*What to do*. Whenever a line of the records below contains the word "Toggle", copy that line.
════════
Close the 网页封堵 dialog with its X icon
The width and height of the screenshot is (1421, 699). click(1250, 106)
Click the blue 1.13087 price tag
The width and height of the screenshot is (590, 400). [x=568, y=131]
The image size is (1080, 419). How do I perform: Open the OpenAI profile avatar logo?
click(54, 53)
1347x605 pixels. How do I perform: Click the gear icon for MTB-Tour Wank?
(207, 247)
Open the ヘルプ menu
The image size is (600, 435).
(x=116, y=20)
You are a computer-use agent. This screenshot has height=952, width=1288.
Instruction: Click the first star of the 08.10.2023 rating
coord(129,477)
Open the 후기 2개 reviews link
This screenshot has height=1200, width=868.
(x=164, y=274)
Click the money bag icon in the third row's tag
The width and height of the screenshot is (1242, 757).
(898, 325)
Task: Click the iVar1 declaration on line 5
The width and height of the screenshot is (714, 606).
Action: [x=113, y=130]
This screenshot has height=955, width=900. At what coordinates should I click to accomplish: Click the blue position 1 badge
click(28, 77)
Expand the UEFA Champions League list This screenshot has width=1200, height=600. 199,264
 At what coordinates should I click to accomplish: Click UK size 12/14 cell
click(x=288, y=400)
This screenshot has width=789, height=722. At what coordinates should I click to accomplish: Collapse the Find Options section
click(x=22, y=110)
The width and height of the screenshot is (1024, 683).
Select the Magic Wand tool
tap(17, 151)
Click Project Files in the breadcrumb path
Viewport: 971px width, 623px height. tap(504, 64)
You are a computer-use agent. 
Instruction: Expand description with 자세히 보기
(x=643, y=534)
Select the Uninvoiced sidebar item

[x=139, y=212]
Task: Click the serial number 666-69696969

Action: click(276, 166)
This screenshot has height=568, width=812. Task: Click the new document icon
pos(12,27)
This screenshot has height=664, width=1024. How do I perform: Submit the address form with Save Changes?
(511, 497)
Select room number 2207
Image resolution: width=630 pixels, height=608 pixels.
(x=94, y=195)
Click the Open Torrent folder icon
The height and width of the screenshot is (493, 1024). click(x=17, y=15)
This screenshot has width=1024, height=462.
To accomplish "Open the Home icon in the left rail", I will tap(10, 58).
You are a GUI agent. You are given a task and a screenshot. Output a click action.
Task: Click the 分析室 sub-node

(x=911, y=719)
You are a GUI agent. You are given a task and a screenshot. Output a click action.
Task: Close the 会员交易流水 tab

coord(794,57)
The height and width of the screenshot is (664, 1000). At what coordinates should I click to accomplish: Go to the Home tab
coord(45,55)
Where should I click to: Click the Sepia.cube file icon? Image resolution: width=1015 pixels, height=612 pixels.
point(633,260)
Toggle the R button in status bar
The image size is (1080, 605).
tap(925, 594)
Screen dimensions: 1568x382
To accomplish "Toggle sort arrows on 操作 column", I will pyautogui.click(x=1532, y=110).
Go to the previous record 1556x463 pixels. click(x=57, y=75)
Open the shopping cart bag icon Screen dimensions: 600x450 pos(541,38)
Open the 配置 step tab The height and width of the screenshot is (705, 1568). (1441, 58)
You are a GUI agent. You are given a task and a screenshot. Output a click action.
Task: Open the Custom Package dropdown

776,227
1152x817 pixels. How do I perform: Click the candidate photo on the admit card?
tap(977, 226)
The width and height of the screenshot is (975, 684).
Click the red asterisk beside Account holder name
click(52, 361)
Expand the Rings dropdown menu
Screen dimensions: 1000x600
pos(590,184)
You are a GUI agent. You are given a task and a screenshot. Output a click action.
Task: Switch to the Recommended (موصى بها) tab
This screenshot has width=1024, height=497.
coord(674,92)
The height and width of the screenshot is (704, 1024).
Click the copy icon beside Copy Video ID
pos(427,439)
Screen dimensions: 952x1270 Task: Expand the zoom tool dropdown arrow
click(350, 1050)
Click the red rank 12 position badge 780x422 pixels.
════════
*Response*.
Toggle the R button in status bar
To accomplish "Toggle sort arrows on 操作 column", I will pyautogui.click(x=1532, y=110).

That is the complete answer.